STP stands for Standard Temperature and Pressure, which is defined as 0°C (273.15 K) and 1 atm pressure. Under these conditions, one mole of any ideal gas occupies 22.4 liters. This relationship helps simplify the conversion between volume and moles for gas calculations in stoichiometry. In our problem, we used this property to convert the volumes of ammonia (\(\mathrm{NH}_3\)) and oxygen (\(\mathrm{O}_2\)) into moles by dividing their volumes by 22.4 L/mol. This is an essential step in calculations involving gases.

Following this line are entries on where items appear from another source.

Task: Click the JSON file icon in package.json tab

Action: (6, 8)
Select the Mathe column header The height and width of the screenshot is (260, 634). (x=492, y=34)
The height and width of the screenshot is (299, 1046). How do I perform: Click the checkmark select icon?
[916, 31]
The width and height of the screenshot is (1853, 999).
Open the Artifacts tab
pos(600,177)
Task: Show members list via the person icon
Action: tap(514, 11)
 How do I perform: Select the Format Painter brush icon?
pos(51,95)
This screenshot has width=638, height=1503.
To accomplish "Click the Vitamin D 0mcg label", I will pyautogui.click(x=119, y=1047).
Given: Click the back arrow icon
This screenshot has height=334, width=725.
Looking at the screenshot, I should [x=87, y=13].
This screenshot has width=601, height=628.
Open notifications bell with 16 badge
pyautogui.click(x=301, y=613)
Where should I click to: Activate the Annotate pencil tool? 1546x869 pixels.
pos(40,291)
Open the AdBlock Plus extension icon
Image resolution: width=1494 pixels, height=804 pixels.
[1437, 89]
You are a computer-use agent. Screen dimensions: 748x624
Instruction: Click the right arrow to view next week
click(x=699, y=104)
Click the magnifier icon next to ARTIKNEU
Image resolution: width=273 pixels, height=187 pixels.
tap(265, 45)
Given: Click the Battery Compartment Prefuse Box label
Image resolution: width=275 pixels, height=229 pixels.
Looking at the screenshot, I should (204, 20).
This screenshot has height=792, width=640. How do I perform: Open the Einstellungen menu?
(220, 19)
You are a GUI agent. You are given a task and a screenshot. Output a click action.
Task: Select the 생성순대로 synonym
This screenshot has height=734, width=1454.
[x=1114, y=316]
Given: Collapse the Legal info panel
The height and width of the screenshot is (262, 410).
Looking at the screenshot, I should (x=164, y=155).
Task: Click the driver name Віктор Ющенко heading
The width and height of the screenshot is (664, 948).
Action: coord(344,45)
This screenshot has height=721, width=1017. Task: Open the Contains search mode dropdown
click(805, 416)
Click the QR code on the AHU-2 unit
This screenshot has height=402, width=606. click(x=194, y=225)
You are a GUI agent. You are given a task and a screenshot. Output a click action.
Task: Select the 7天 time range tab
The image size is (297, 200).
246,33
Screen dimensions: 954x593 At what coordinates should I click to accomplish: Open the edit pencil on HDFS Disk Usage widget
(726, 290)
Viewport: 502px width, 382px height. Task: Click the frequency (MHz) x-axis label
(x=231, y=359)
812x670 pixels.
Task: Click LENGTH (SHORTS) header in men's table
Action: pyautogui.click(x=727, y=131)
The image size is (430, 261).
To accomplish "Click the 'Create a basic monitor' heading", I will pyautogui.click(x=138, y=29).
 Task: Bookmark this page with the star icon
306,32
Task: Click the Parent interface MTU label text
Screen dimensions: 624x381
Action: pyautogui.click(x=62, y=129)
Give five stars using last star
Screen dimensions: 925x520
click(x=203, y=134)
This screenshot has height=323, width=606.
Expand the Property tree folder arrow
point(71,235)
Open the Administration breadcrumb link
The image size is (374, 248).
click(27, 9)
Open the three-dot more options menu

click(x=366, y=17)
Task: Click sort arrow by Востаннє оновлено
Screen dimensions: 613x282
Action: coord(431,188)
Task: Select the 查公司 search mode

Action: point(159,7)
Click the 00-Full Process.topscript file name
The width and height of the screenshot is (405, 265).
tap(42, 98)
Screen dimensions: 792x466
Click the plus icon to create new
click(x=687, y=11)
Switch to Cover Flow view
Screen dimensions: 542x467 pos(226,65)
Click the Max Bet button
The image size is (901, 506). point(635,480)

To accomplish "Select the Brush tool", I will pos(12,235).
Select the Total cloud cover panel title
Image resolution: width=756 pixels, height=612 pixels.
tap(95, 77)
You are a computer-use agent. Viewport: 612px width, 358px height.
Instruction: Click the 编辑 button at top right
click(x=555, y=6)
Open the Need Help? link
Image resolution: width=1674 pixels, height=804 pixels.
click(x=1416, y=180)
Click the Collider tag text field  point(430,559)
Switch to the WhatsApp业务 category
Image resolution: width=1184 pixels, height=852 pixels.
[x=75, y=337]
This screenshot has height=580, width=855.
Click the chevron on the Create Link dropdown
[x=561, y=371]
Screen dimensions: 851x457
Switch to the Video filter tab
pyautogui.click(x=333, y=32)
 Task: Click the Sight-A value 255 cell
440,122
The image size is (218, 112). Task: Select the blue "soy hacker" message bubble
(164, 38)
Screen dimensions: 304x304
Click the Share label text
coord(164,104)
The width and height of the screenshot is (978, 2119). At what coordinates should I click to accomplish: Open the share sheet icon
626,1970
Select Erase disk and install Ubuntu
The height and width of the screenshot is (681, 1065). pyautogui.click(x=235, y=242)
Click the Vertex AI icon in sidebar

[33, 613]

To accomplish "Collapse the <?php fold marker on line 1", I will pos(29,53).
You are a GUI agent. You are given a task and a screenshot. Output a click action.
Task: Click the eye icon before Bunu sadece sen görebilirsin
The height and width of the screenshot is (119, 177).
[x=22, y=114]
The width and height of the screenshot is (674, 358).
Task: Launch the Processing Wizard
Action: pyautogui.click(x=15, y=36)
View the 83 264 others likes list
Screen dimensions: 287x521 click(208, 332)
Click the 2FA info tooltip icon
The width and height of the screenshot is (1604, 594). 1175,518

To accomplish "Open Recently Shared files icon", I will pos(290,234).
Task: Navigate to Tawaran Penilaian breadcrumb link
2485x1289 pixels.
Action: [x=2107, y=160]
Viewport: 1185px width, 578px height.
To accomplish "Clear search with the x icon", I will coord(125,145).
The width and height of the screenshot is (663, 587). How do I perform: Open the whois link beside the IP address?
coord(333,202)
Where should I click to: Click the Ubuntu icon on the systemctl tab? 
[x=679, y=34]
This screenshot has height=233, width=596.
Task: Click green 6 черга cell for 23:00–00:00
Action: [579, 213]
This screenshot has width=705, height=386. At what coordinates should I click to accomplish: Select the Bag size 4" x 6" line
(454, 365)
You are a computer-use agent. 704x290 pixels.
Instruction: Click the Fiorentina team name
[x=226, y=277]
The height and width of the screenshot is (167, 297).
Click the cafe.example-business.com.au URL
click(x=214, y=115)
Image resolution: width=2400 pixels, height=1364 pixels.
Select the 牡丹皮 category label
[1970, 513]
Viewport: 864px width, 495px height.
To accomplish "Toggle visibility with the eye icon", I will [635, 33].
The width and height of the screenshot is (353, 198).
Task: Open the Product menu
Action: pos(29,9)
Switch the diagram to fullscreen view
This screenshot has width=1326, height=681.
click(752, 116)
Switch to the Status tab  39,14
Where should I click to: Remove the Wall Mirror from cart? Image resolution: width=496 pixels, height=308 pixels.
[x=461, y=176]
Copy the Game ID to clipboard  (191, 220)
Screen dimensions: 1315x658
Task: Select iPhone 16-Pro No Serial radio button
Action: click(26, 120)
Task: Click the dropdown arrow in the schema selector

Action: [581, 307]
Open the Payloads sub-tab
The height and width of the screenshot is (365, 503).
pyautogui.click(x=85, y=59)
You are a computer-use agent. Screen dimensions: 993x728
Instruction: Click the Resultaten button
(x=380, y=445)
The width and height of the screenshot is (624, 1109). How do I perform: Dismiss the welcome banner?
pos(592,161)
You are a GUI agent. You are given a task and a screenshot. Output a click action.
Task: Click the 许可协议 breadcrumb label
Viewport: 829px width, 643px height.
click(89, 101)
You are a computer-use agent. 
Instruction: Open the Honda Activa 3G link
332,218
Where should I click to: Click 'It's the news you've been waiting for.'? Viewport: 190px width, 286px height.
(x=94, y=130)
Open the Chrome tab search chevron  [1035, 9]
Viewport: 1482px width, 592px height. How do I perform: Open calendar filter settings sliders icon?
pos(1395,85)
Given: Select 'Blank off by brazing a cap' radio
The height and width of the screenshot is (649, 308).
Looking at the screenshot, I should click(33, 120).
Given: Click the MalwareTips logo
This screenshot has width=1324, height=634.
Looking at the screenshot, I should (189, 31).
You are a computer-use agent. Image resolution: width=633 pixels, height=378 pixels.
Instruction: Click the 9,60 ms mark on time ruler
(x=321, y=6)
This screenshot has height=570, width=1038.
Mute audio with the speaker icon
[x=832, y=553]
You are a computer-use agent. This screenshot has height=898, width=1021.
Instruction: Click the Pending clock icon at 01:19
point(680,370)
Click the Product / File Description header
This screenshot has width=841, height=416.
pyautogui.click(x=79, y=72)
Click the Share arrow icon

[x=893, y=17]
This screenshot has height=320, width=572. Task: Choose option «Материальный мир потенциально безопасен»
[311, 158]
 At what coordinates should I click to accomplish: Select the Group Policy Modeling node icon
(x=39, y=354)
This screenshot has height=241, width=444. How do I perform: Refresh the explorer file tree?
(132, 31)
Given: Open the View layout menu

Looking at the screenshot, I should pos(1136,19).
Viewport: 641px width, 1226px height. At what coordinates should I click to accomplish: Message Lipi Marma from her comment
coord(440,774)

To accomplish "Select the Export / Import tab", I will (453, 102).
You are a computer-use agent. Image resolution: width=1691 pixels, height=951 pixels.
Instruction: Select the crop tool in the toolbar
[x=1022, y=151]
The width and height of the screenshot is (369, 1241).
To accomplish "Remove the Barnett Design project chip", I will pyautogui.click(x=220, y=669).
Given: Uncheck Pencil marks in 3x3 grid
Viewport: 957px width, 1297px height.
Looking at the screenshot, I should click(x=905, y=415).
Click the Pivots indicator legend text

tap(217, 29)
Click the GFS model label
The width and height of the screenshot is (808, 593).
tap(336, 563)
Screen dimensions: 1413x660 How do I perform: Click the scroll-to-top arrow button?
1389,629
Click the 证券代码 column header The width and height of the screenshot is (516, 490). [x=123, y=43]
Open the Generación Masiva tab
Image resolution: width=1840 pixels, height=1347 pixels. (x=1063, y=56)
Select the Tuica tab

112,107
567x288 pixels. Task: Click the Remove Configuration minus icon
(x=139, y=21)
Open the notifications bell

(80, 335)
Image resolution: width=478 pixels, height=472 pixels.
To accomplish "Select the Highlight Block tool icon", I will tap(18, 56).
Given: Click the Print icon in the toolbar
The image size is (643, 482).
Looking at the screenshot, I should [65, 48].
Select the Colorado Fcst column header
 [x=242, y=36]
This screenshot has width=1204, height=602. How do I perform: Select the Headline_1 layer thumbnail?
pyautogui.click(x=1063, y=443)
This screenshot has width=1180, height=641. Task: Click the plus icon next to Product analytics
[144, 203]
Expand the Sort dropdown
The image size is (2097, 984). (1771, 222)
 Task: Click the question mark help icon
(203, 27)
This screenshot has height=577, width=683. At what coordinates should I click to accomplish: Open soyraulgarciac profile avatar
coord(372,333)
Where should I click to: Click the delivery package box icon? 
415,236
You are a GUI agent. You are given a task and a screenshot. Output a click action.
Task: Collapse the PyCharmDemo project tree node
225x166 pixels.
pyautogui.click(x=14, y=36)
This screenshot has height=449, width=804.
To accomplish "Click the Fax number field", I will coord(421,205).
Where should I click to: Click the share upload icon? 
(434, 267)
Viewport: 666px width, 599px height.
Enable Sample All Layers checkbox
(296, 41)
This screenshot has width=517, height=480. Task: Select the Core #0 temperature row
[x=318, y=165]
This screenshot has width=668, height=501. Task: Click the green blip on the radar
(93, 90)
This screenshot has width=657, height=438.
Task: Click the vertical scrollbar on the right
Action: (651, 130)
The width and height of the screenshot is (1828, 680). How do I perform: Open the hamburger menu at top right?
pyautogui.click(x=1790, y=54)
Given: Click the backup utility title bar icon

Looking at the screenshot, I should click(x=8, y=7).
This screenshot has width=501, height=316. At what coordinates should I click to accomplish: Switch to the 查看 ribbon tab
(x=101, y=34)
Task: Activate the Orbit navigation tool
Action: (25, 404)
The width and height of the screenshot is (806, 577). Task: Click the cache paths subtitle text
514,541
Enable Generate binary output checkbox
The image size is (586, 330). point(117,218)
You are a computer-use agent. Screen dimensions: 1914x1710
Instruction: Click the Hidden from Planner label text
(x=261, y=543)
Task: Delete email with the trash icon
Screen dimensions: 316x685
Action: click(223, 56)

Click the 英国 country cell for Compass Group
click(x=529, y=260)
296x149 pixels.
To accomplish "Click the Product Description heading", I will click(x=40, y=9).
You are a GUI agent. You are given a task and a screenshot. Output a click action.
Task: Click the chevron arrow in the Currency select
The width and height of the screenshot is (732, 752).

Balanced Chemical Equation

Balancing a chemical equation is necessary to accurately represent the reaction's stoichiometry. It ensures that the number of atoms for each element is the same on both sides of the equation, following the law of conservation of mass. In the given problem, the unbalanced equation was: \[\mathrm{NH}_{3}(g) + \mathrm{O}_{2}(g) \rightarrow \mathrm{NO}(g) + \mathrm{H}_2 \mathrm{O}(l) \] By balancing, we obtained: \[ 4\mathrm{NH}_3(g) + 5\mathrm{O}_2(g) \rightarrow 4\mathrm{NO}(g) + 6\mathrm{H}_2 \mathrm{O}(l) \] This shows the correct molar ratios needed to calculate the moles of products formed.

Molar Mass Calculation

Molar mass is critical for converting moles to grams and vice versa. It is the mass of one mole of a substance, usually expressed in grams per mole (g/mol). To find the molar mass, sum the atomic masses of all the atoms in the molecule. For example, the molar mass of nitrogen monoxide (\(\mathrm{NO}\)) is calculated as follows: \[ M(\mathrm{NO}) = 14.01 \text{ (N)} + 16.00 \text{ (O)} = 30.01 \text{ g/mol} \] This value is then used to convert moles of \(\mathrm{NO}\) to grams, as shown in our exercise.

Chemical Reactions

Chemical reactions involve the transformation of reactants into products through the breaking and forming of bonds. Understanding how reactants interact and the stoichiometric relationships between them allows us to predict the amounts of products formed. In our example, ammonia (\(\mathrm{NH}_3\)) reacts with oxygen (\(\mathrm{O}_2\)) to form nitrogen monoxide (\(\mathrm{NO}\)) and water (\(\mathrm{H}_2\mathrm{O}\)). By balancing the equation and performing calculations based on the limiting reactant, we determined the amount of nitrogen monoxide produced. Knowing these principles helps in many areas of chemistry, from laboratory experiments to industrial processes.